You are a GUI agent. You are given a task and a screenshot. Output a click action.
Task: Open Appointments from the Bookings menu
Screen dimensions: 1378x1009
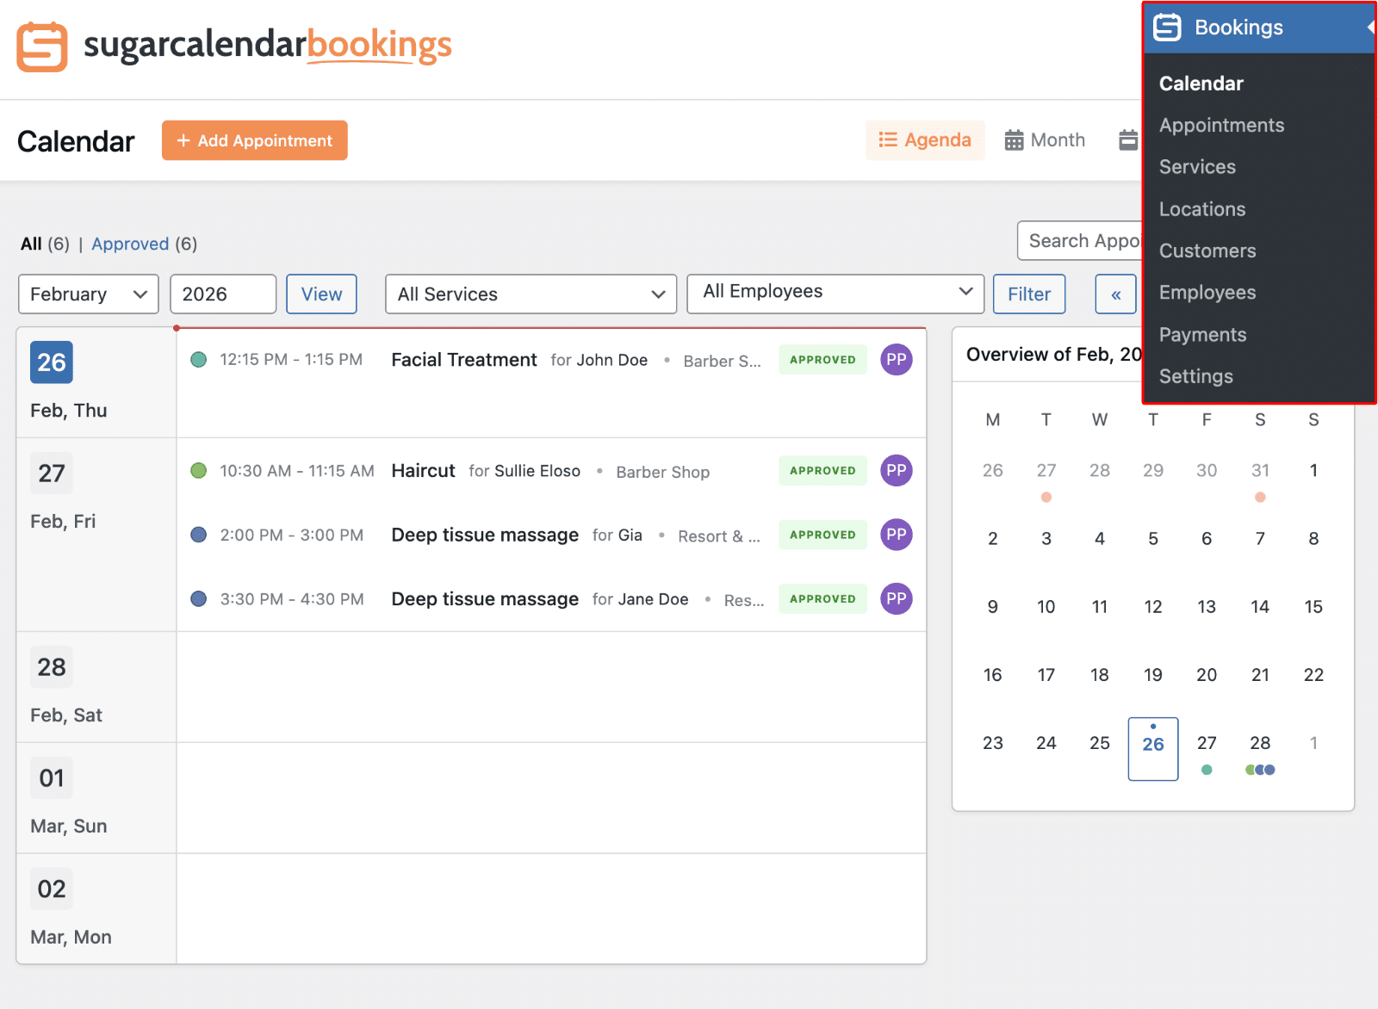click(1222, 125)
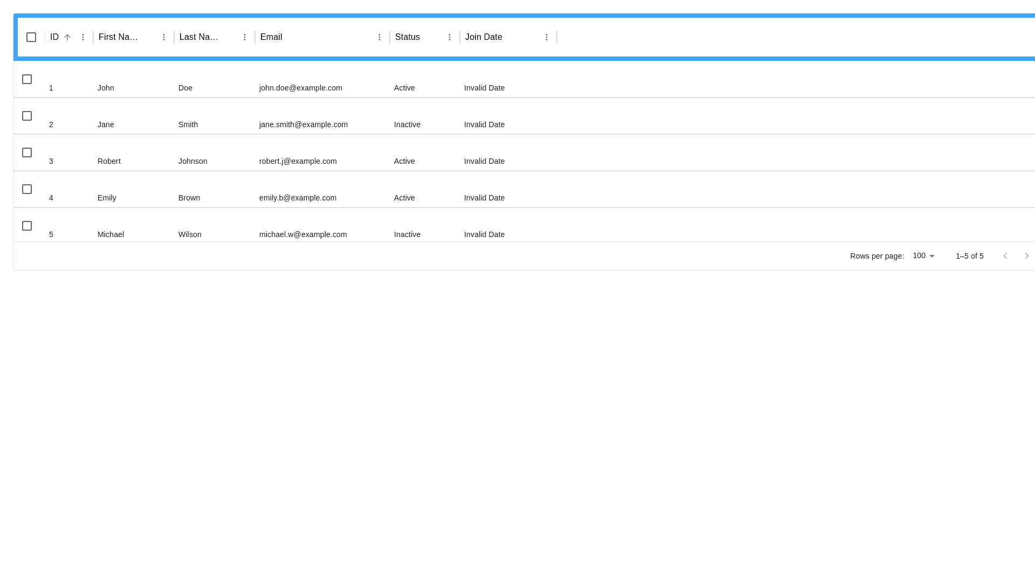Open the Join Date column menu icon
Screen dimensions: 1035x582
(547, 37)
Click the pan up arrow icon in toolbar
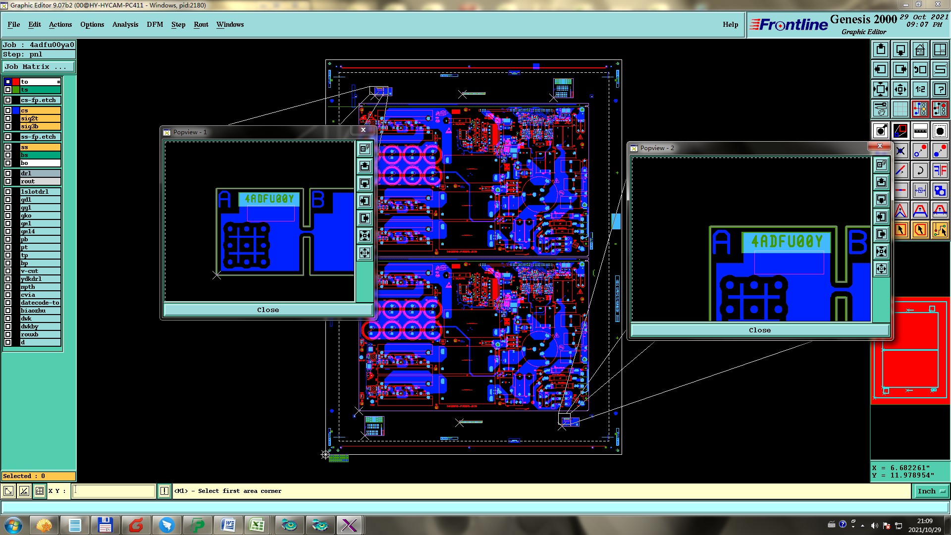Viewport: 951px width, 535px height. click(880, 50)
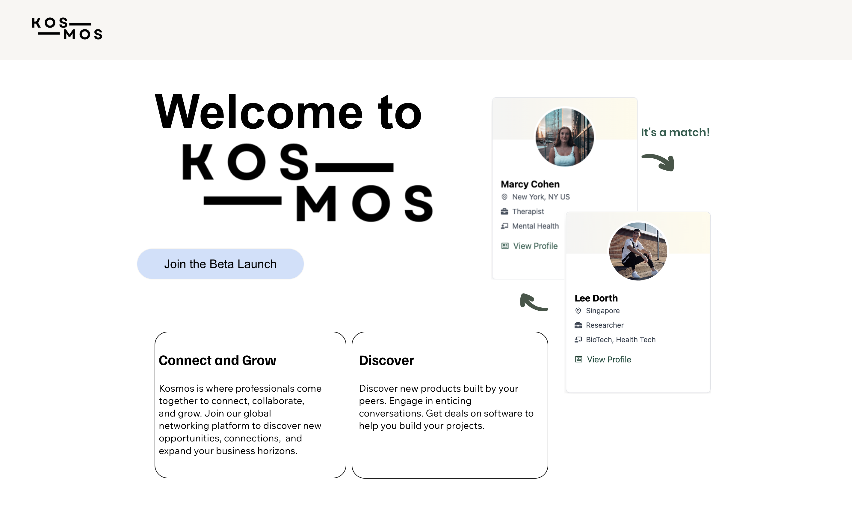Click the location pin icon next to Singapore
This screenshot has height=517, width=852.
coord(578,311)
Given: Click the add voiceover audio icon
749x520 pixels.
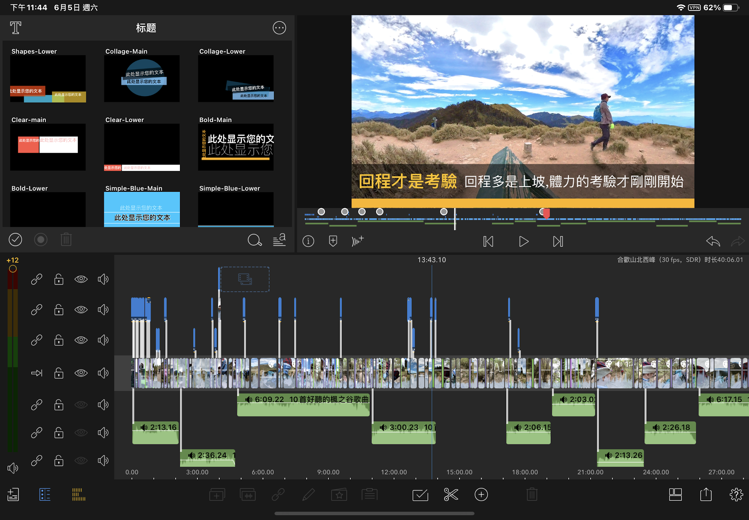Looking at the screenshot, I should tap(357, 241).
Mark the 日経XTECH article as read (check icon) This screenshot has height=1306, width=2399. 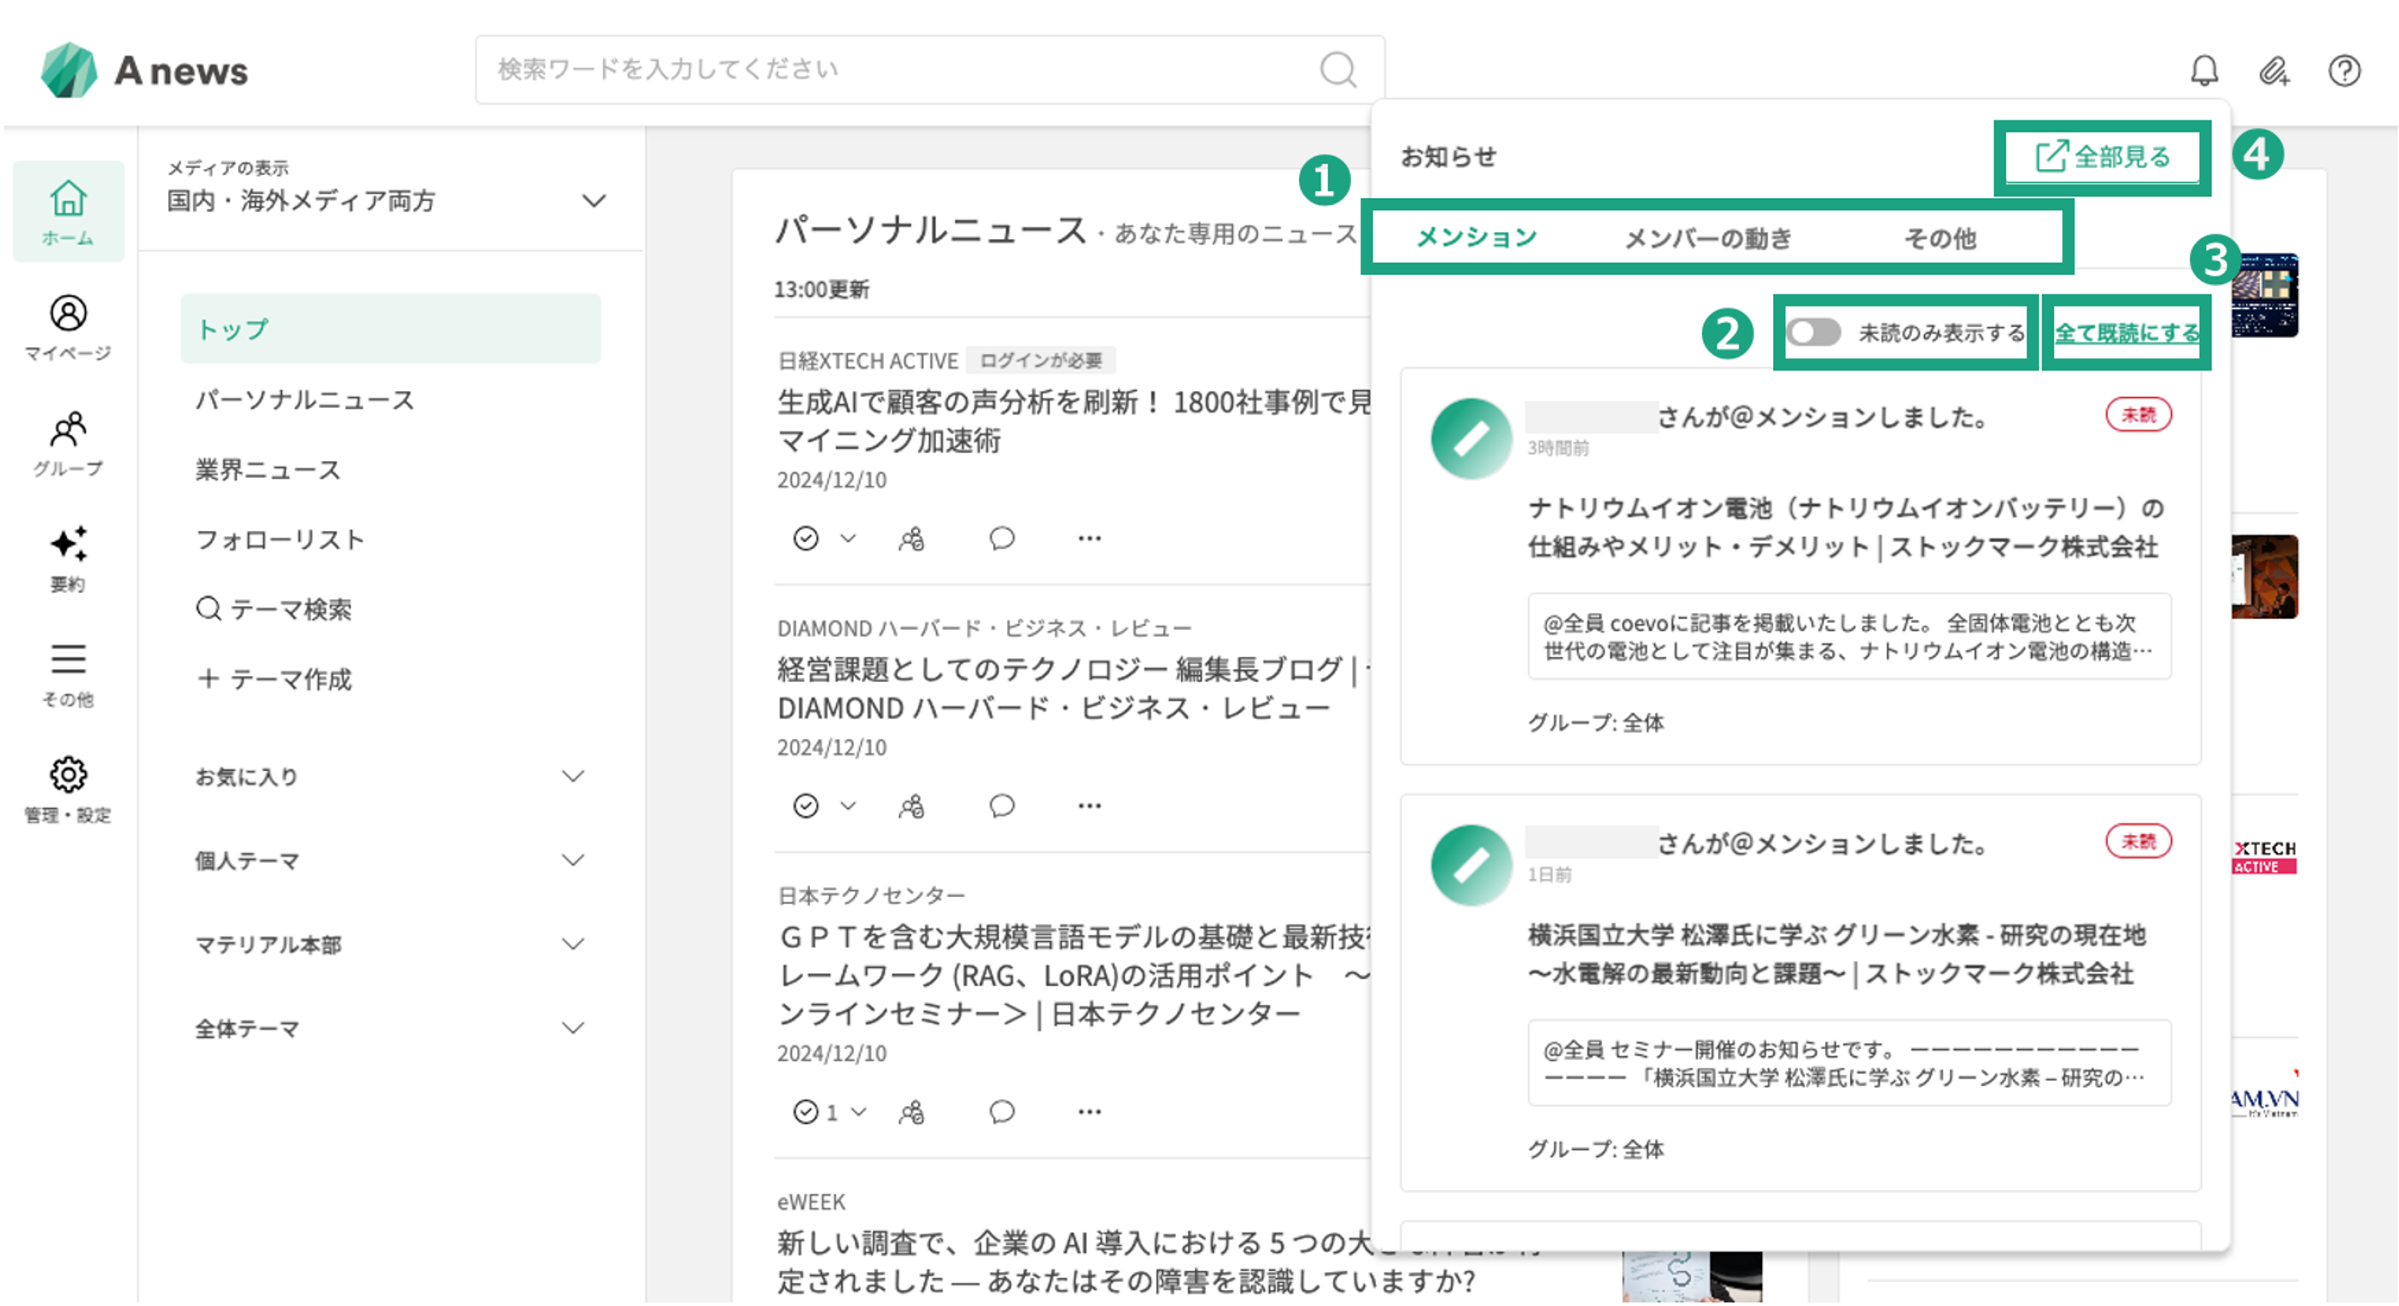coord(806,538)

============

_GOAL OF THE EXERCISE_. Nothing but the lines above, starting at the line that contains "Task: Open Appointments" and ending at the line that contains "Given: Click the add voiceover audio icon", should be given again, exactly and without the pictures.

_TASK SOLUTION_.
Task: Open Appointments from the Bookings menu
Screen dimensions: 1378x1009
click(1222, 125)
Open the Join Date column menu icon
Screen dimensions: 1035x582
(547, 37)
Click the pan up arrow icon in toolbar
Viewport: 951px width, 535px height. click(880, 50)
Click the location pin icon next to Singapore
This screenshot has height=517, width=852.
coord(578,311)
Given: Click the add voiceover audio icon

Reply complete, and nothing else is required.